Submitted to: BMC Microbiome
Publication Type: Peer Reviewed Journal
Publication Acceptance Date: November 2, 2012
Publication Date: February 4, 2013
Repository URL: http://handle.nal.usda.gov/10113/56338
Citation: Allen, H.K., Bunge, J., Foster, J.A., Bayles, D.O., Stanton, T.B. 2013. Estimation of viral richness from shotgun metagenomes using a frequency count approach. BMC Microbiome. 1(5). Available: http://www.microbiomejournal.com/content/1/1/5. Interpretive Summary: Phages, the viruses that infect bacteria, are the most abundant biological entities on earth. Studying them relies on the culturability of their host bacteria, but most bacteria are not readily culturable by standard laboratory techniques. The study of the collective genome of an assemblage of phages, which is called phage metagenomics, is one way to access the vast diversity of phages. The number of phage species in an environment (phage richness) is one important aspect of phage diversity. However, previous tools to study the richness of phage metagenomes are limited by their underlying mathematical principles. To improve calculations of phage richness from metagenomes, we recently developed a program called Catchall to analyze the richness of any population data. In this study we apply Catchall to the analysis of phage metagenomic data. The results show much greater estimates of phage species richness than previously reported in all environments analyzed, including swine feces and fresh water. For example, Catchall revealed roughly 1000 to 100,000 phage species per swine fecal phage metagenome, whereas previous tools estimated fewer than 1000 species. Using Catchall to analyze phage metagenomic data will improve estimations of species richness, particularly from large datasets.
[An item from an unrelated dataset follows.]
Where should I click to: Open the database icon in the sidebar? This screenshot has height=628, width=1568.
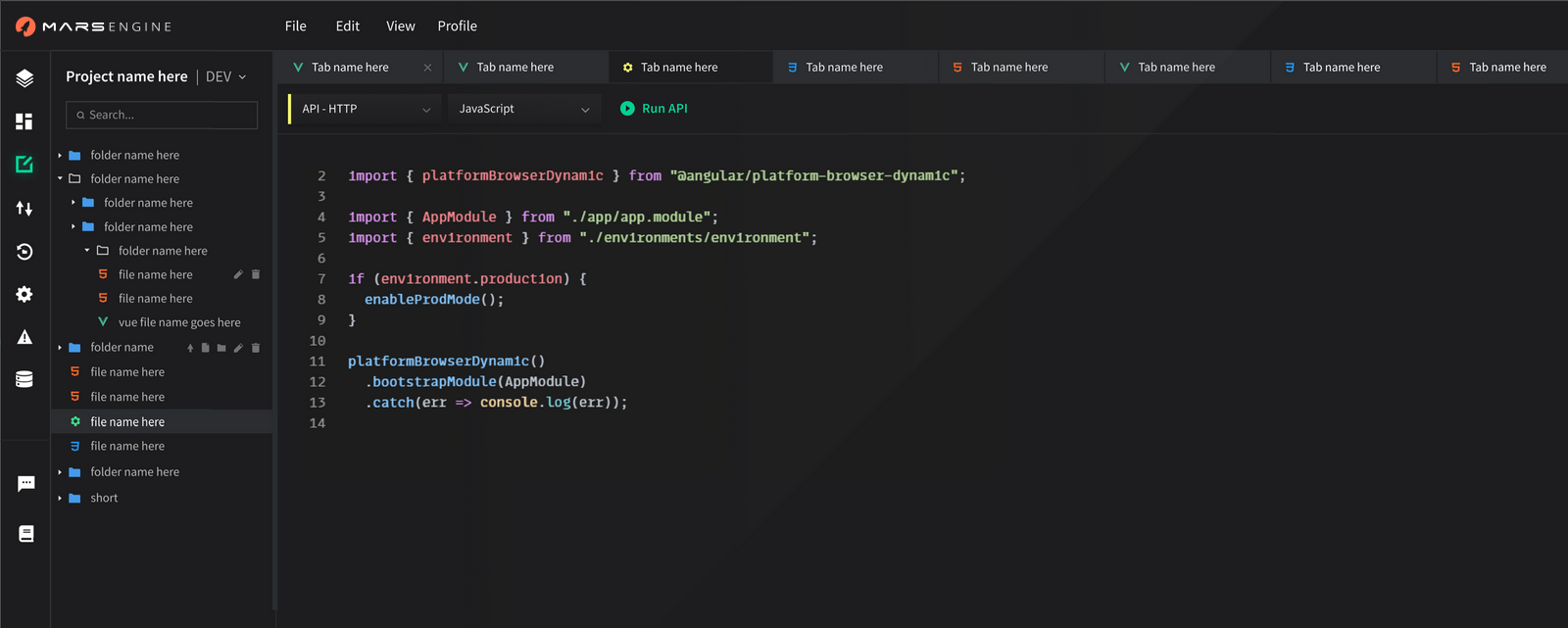(24, 379)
Technical Abstract: Bacteriophages are important drivers of ecosystem functions, yet little is known about the vast majority of phages. Phage metagenomics enables the investigation of broad ecological questions in phage communities. One ecological characteristic is species richness, or the number of different species in a community. Phages do not have a phylogenetic marker analogous to the bacterial 16S rRNA gene with which to estimate richness, and so contig spectra are employed. A contig spectrum is generated from a phage metagenome by assembling the random sequence reads into groups of sequences that overlap (contigs) and counting the number of sequences that group within each contig. Current tools available to analyze contig spectra to estimate richness are limited by relying on rank-abundance data. Here we present improvements to estimating phage species richness from contig spectra. The program Catchall (http://www.northeastern.edu/catchall/) was implemented to analyze contig spectra in terms of frequency count data rather than rank-abundance, thus enabling statistical analyses. Also, a statistical discounting procedure was employed to deflate the influence of potentially spurious low-frequency counts on richness estimates. The results show greater estimates of phage species richness than those reported by PHACCS in nearly all environments analyzed, including swine feces and reclaimed fresh water. Using Catchall to analyze contig spectra will improve calculations of species richness from phage metagenomes, particularly from large datasets.